Task objective. Your job is to return every line in the data holding the string "plan".

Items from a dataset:
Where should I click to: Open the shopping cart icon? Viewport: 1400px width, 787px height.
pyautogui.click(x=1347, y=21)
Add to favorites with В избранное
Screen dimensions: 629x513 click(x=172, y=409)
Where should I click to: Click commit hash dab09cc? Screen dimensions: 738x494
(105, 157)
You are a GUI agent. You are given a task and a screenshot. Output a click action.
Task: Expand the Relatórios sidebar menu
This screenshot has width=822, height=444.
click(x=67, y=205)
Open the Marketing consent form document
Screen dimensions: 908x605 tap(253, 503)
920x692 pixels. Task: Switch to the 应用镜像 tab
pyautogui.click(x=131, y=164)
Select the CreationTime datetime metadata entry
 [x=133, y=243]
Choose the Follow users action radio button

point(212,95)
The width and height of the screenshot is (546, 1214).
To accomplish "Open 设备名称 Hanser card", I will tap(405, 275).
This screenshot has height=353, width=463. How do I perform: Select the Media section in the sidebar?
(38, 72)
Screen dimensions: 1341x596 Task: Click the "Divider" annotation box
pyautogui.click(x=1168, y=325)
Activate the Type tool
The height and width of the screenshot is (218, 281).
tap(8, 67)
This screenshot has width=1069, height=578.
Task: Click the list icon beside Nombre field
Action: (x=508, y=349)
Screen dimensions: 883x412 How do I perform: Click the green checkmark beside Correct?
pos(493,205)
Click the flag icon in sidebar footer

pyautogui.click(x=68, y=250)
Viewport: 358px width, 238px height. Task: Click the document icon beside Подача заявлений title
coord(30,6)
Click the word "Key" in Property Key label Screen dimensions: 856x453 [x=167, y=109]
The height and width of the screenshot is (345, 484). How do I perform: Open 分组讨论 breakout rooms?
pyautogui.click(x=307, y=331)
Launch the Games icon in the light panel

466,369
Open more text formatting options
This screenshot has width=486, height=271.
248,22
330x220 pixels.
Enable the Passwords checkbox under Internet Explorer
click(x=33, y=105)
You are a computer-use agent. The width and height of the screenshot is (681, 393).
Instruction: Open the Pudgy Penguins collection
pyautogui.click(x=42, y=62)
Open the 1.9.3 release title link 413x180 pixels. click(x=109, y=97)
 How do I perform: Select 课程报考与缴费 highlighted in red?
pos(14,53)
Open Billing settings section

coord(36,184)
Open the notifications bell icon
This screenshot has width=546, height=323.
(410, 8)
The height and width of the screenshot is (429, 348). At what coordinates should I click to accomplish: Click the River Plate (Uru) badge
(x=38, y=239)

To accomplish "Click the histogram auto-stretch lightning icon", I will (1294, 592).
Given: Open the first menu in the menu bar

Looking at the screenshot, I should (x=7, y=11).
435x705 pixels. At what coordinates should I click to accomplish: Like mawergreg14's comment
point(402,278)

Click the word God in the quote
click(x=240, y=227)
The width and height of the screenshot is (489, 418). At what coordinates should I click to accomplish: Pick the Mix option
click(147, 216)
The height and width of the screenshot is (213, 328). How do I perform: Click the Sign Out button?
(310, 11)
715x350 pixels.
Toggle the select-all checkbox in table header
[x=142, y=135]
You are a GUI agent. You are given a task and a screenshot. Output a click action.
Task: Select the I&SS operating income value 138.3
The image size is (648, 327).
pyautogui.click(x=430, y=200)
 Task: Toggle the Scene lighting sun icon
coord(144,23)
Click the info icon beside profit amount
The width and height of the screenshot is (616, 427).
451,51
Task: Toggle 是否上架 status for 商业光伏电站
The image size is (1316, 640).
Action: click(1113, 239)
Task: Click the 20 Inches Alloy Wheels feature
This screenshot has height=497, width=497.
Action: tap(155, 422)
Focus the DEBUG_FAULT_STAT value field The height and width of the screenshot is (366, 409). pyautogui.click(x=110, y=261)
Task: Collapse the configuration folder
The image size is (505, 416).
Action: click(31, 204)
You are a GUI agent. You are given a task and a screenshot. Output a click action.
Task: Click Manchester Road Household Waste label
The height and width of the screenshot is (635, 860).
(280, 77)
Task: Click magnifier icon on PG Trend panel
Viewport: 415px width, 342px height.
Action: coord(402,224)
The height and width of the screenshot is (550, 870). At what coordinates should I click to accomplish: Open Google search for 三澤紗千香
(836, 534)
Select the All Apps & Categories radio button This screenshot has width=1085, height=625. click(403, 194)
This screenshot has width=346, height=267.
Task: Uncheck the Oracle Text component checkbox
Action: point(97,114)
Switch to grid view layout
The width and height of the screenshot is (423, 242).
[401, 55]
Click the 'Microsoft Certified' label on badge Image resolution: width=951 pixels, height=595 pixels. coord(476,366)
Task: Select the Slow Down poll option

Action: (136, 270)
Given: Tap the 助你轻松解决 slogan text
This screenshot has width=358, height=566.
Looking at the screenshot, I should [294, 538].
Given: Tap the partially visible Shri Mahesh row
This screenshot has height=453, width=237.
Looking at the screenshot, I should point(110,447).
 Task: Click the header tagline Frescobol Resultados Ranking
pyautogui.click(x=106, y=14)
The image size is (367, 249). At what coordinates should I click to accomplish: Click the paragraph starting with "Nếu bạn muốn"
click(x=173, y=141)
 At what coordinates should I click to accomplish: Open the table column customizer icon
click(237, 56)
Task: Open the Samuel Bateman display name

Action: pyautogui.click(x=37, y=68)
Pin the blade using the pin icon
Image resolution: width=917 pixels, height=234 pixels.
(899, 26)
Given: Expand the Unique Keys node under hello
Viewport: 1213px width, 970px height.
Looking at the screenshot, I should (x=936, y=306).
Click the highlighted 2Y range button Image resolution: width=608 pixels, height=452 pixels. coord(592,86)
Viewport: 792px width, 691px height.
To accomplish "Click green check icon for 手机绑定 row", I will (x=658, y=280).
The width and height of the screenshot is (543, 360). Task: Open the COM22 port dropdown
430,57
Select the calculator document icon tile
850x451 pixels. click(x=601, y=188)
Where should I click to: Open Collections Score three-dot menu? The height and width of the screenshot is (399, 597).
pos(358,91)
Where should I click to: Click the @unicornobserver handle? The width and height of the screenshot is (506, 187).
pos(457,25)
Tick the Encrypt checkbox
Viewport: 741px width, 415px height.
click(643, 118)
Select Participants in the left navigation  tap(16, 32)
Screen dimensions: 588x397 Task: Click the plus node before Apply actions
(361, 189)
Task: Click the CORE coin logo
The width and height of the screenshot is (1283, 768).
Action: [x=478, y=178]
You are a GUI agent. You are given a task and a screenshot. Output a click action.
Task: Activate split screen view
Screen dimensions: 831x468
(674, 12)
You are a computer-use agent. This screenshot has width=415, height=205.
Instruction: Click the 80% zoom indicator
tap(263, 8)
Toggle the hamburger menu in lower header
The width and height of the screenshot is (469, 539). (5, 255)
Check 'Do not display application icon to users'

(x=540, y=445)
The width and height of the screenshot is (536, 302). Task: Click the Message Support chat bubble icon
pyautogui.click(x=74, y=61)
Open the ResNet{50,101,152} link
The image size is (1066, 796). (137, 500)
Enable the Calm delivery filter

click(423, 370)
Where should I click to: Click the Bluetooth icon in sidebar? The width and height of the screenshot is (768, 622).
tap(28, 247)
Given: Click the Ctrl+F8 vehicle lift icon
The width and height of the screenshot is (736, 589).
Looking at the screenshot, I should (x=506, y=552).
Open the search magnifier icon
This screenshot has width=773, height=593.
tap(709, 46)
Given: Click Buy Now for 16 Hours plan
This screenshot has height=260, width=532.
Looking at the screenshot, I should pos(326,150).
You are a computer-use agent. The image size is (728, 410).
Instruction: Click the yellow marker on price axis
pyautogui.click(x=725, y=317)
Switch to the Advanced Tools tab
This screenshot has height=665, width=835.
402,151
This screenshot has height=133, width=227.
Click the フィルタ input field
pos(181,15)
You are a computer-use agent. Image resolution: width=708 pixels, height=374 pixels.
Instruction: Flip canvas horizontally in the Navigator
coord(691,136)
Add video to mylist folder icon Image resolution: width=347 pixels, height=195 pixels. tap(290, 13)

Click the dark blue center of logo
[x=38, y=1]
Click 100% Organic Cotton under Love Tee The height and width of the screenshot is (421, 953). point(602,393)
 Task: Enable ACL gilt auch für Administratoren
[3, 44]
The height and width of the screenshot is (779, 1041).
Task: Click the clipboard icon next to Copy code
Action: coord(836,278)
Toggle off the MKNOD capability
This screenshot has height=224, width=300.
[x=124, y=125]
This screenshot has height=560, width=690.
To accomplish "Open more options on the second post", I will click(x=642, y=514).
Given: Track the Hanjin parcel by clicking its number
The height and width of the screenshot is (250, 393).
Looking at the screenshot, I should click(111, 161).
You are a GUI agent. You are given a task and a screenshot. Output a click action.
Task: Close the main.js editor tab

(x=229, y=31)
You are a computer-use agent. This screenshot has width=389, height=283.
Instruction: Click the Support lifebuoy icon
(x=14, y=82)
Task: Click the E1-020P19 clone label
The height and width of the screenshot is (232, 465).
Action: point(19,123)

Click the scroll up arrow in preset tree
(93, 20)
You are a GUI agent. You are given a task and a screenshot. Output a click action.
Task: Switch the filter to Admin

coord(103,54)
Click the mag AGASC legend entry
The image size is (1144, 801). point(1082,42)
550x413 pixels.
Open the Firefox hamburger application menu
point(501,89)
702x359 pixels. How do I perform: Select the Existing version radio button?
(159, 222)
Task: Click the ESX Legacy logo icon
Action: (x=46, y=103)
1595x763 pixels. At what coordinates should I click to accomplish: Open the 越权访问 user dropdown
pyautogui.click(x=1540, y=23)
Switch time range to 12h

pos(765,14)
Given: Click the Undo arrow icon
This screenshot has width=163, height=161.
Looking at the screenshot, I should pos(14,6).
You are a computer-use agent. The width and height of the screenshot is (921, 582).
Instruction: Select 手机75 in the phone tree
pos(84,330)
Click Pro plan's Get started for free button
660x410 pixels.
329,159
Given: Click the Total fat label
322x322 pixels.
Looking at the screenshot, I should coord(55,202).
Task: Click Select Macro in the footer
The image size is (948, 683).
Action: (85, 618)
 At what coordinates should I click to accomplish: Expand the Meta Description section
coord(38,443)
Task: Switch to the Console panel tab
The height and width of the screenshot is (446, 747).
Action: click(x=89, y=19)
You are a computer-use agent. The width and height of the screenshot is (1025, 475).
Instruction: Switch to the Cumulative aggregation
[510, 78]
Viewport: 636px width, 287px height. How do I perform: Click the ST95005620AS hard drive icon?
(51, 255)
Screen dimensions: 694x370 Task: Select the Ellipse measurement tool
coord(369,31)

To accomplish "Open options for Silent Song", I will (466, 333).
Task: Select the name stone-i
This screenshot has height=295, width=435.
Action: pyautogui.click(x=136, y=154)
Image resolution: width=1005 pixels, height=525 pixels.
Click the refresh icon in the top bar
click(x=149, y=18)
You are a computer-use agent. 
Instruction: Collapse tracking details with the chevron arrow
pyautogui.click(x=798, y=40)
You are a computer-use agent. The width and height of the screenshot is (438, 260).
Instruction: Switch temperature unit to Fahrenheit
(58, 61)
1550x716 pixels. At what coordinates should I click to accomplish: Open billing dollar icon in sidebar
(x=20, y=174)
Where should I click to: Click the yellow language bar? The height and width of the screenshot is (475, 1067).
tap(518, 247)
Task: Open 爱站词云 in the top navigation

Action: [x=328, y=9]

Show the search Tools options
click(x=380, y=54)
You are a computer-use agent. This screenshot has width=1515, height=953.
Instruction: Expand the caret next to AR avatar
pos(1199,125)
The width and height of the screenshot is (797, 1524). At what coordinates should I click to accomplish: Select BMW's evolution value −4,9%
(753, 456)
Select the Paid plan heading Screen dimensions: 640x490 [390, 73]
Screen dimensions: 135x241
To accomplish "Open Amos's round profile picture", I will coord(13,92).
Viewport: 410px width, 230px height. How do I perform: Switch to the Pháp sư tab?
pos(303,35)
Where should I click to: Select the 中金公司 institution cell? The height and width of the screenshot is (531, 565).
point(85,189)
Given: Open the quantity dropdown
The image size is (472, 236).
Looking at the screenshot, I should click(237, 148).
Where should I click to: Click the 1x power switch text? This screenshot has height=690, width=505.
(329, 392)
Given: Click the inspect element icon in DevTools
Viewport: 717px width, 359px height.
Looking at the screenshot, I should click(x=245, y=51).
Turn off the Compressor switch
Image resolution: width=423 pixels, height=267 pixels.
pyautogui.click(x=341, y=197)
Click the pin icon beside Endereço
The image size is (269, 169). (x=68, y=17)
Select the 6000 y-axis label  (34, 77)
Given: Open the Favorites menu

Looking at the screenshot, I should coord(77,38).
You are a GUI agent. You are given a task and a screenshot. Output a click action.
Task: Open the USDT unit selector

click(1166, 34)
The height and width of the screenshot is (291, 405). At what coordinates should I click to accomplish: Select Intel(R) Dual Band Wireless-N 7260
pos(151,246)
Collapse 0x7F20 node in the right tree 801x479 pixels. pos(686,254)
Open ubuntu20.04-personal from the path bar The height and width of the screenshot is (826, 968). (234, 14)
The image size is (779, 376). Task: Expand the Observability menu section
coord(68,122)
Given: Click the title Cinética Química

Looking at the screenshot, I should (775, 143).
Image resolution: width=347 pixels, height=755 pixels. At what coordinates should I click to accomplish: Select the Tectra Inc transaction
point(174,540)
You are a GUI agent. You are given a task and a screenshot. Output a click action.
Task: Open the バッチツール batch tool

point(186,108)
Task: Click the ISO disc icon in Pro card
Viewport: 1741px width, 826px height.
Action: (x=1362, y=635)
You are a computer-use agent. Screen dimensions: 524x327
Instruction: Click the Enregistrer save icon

Result.
Given: Click Buy Now for 16 Hours plan
Click Pro plan's Get started for free button
Select the Paid plan heading Screen dimensions: 640x490 [390, 73]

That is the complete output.